La guerra intera al Cjng e la battaglia nel carcere di Colima

La rissa che si è consumata il 22 gennaio scorso nella prigione Colima tra esponenti dei due gruppi del Cjng, tra cui i Los Mezcales comandati da La Vaca, fa prevedere il peggio. La spietata lotta a colpi di coltelli, forbici, taglierini e armi fatte in casa ha lasciato a terra diversi morti. Lo scontro dal carcere si è presto estesa alla città. Per sei giorni sparatorie e coprifuoco hanno svuotato le strade di questo centro sull’Oceano Pacifico, che si sono riempite di cadaveri e proiettili. Un testimone sentito da Tag43 ha riferito che nessuno osava uscire di casa in moto, nemmeno durante il giorno, per paura di essere giustiziato. La moto infatti è il mezzo sul quale si muovevano i sicari delle opposte fazioni.

i nuovi equilibri tra i cartelli messicani
Collane con la foto di Joaquin “El Chapo” Guzman (Getty Images).

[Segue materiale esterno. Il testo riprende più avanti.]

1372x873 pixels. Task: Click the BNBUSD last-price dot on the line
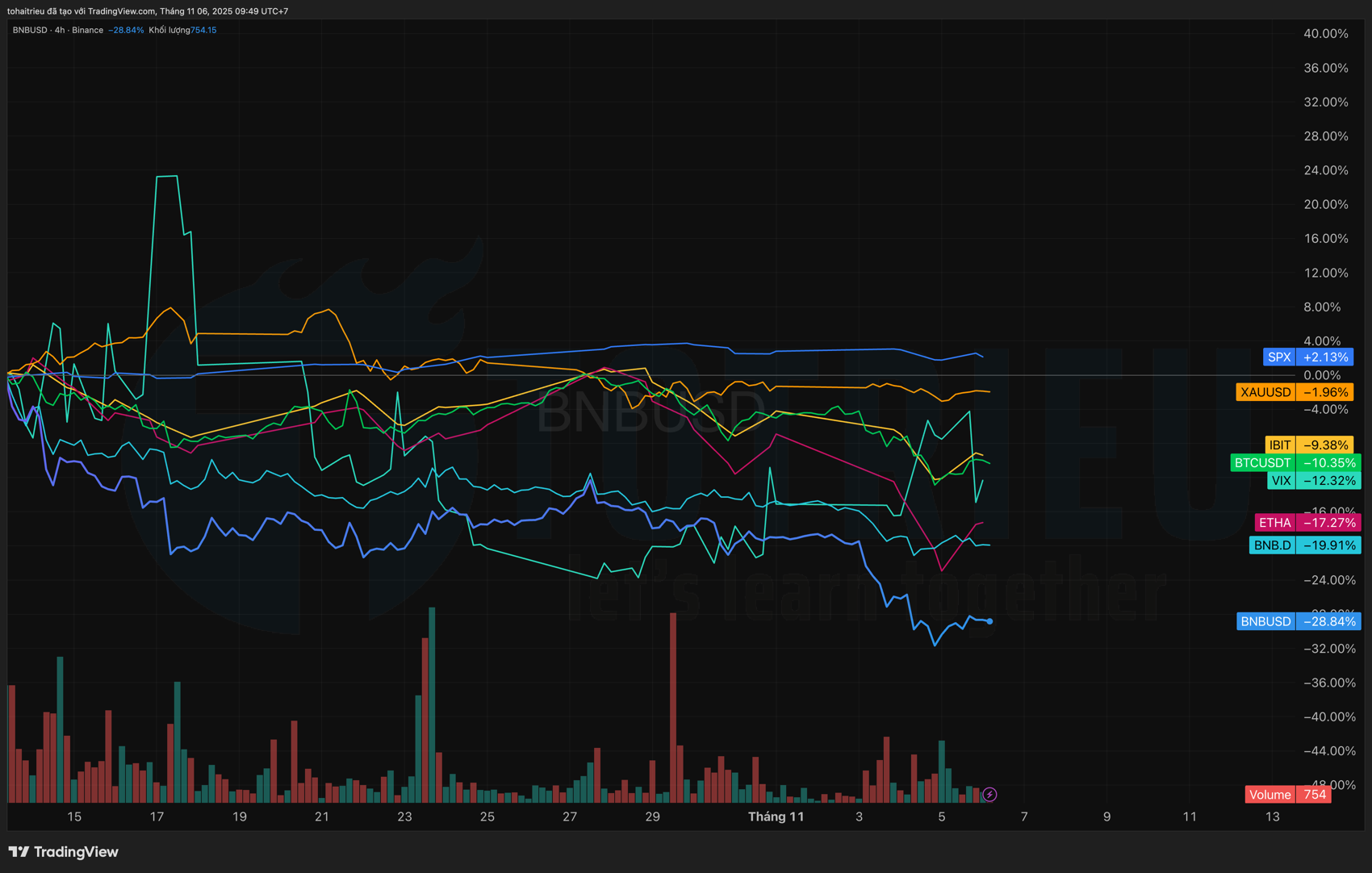[x=989, y=621]

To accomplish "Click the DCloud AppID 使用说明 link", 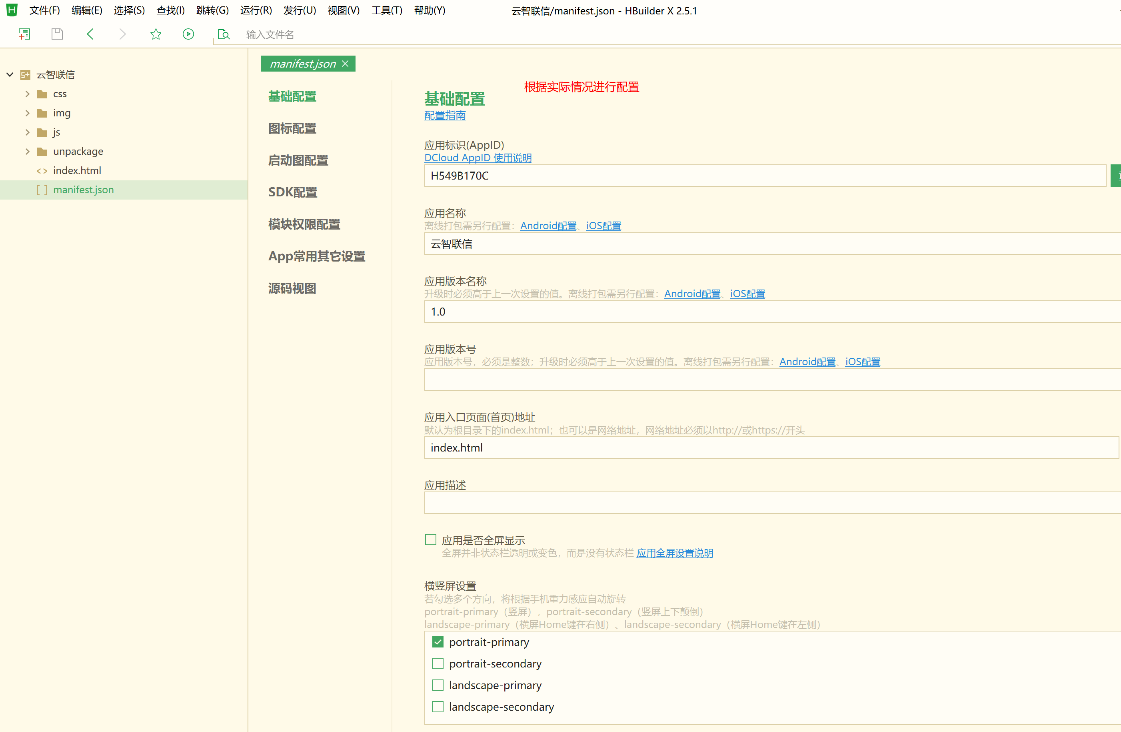I will (476, 158).
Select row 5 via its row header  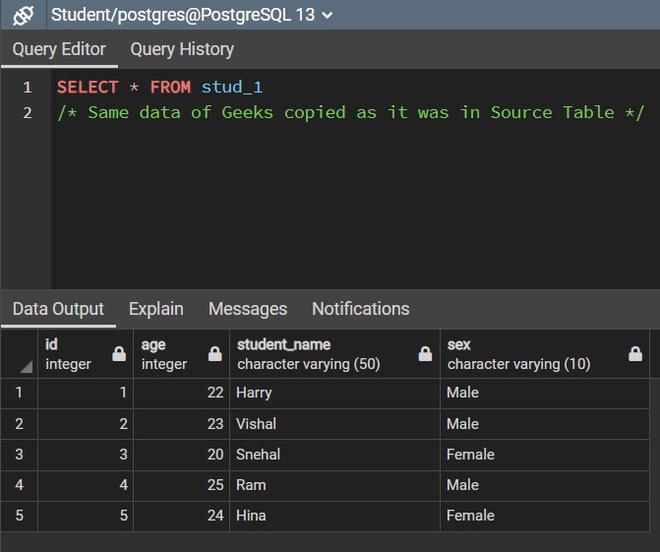(x=19, y=516)
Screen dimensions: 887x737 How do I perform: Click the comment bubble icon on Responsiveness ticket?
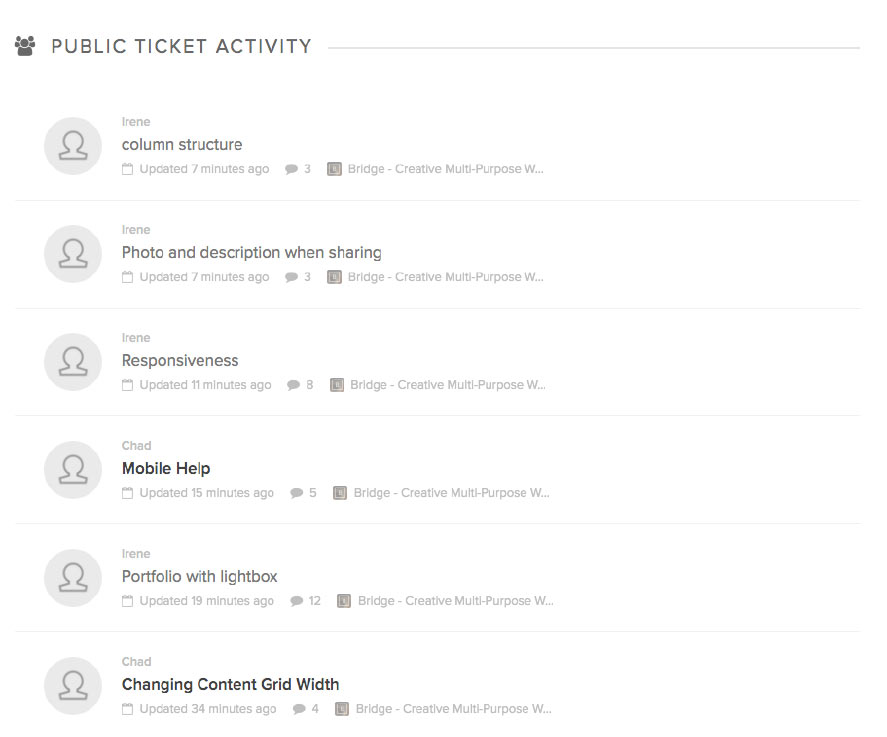tap(293, 385)
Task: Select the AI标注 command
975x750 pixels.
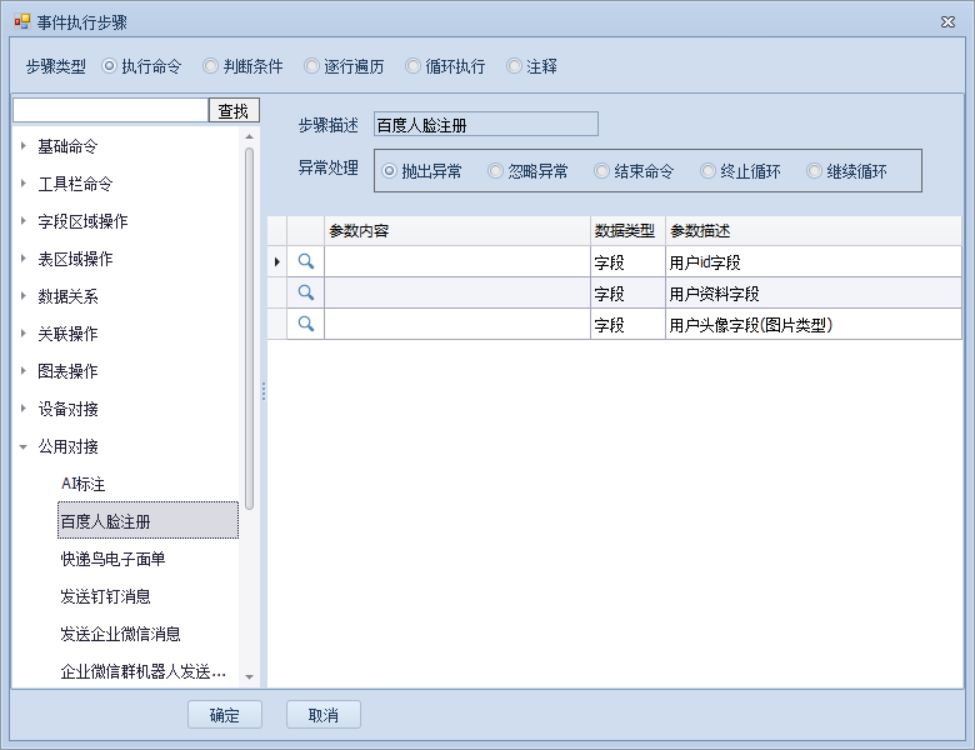Action: 83,484
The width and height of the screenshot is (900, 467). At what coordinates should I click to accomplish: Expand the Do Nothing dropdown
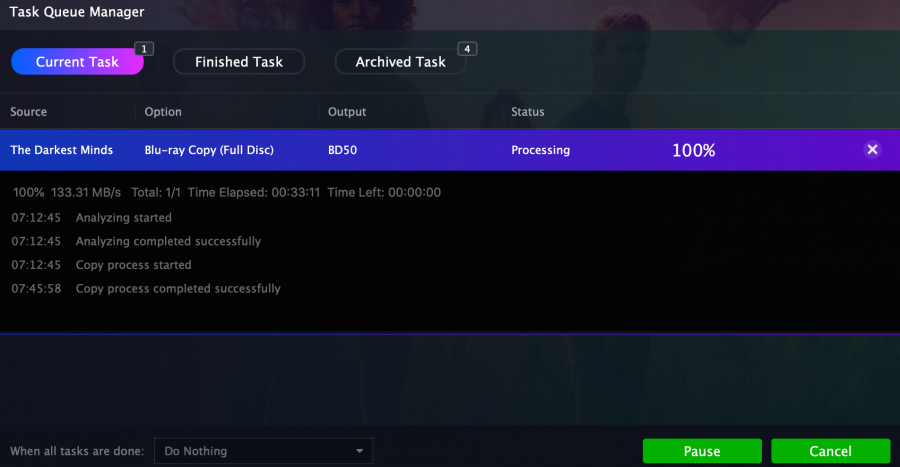click(x=264, y=451)
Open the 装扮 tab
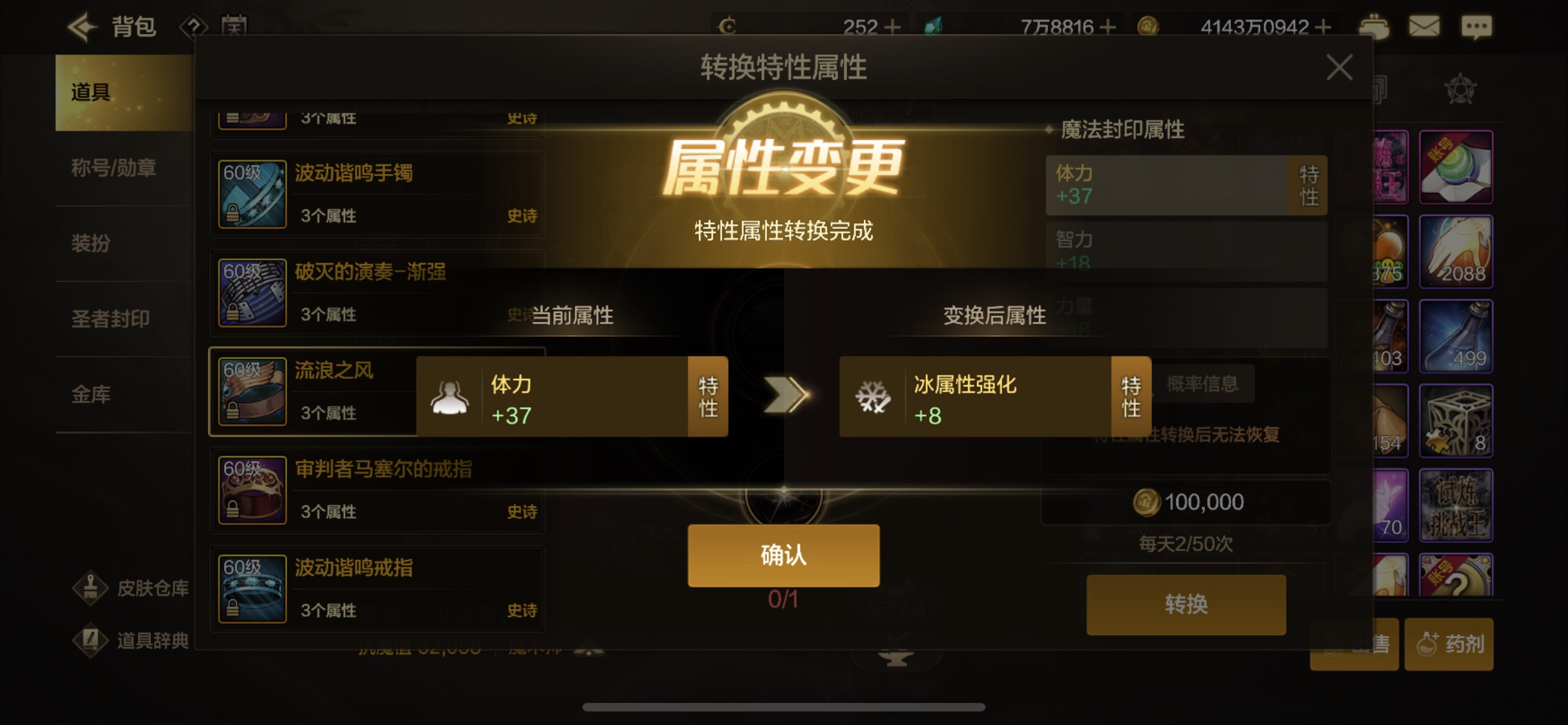This screenshot has height=725, width=1568. (124, 243)
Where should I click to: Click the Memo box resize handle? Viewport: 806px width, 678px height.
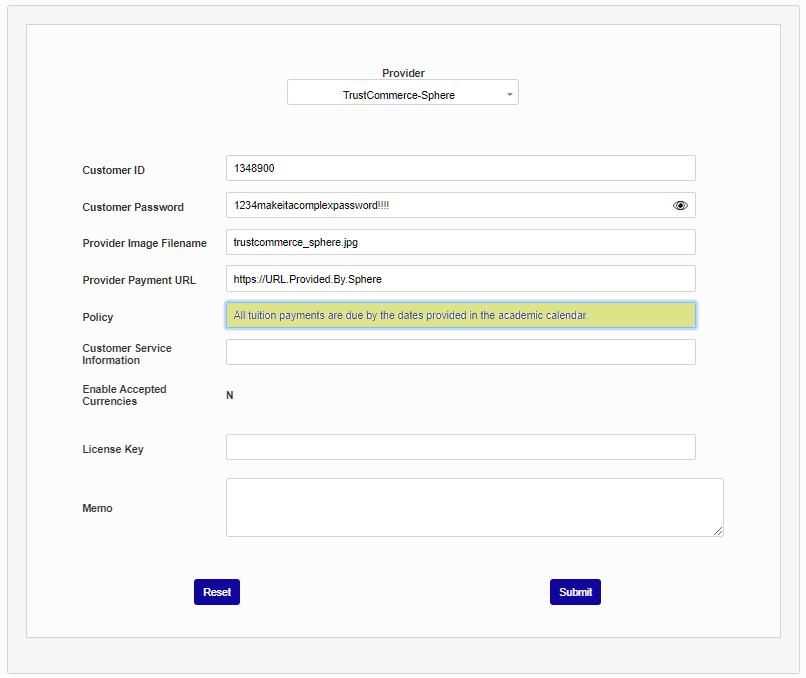(x=718, y=531)
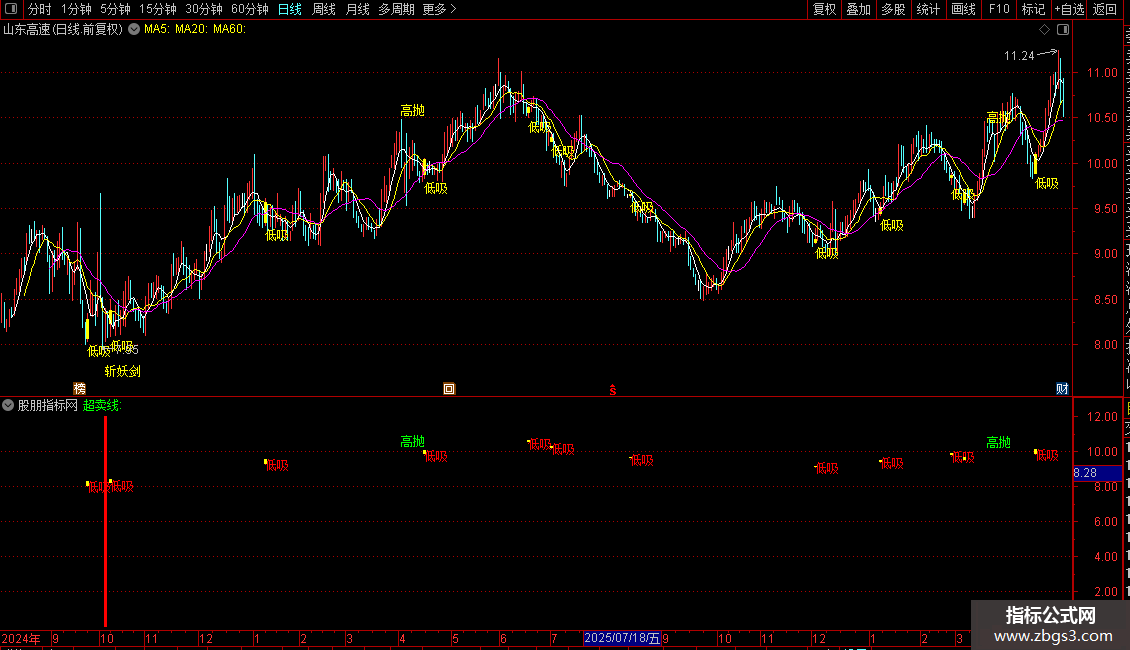Screen dimensions: 1130x650
Task: Add stock via +自选 button
Action: (x=1069, y=9)
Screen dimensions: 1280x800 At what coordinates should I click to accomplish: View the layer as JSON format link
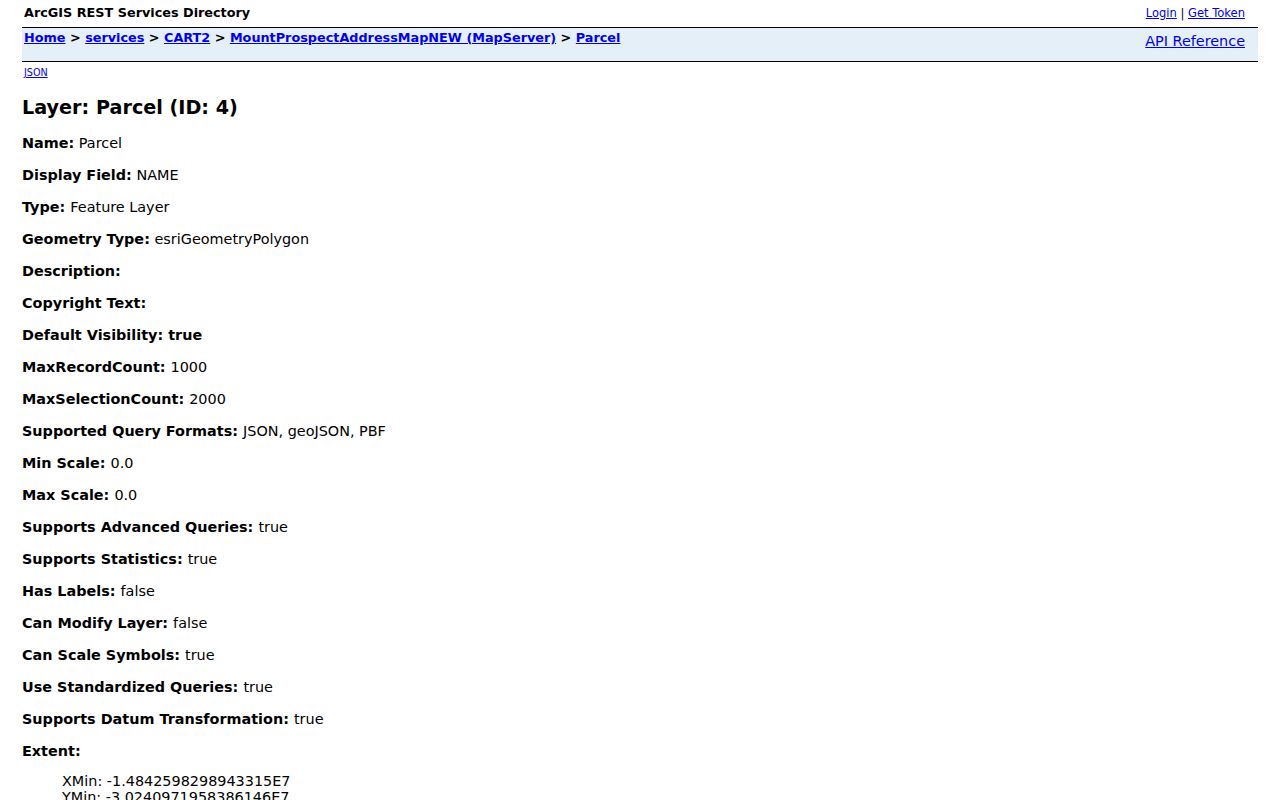pyautogui.click(x=36, y=72)
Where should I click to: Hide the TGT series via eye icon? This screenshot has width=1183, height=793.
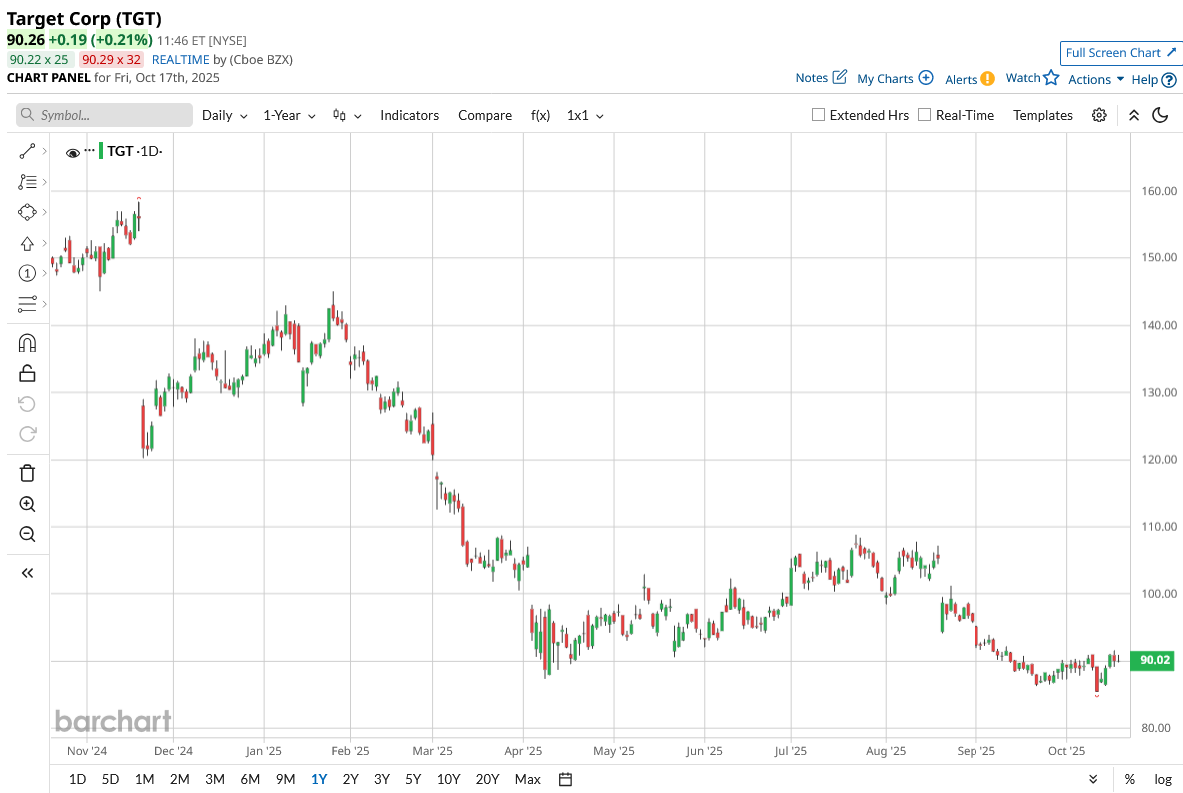click(72, 152)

​Poche settimane dopo, e per chiudere il cerchio, Alejandro García “El Pelón”, a capo di una cellula del Cjng che da alcuni anni controlla il territorio di Colima, ha deciso di recarsi a San José de Gracia per assistere al funerale di sua madre. A causa delle minacce di Abel Alcántar “El Viejón”, suo ex subalterno che dopo l’arresto de El Pelón nel 2019 lo aveva tradito e si era impossessato del controllo della zona, García era arrivato accompagnato da una decina di guardaspalle. ​Dopo meno di un’ora dal loro arrivo, l’area è stata circondata da 40 uomini di Alcántar, appartenenti a un altro gruppo del Cjng. Dalle testimonianze, lui stesso avrebbe giustiziato Pelón con quattro colpi di pistola in pieno viso. Poi, i suoi uomini, dopo essere stati fatti mettere faccia al muro sono stati fucilati. Undici le vittime confermate, almeno secondo i rilievi della scientifica basati sulle tracce di sangue rinvenute sul luogo. Uno dei tanti massacri che, quasi ogni giorno, insanguinano le strade di città e piccoli paesi, sottomessi ai narcos e alla paura.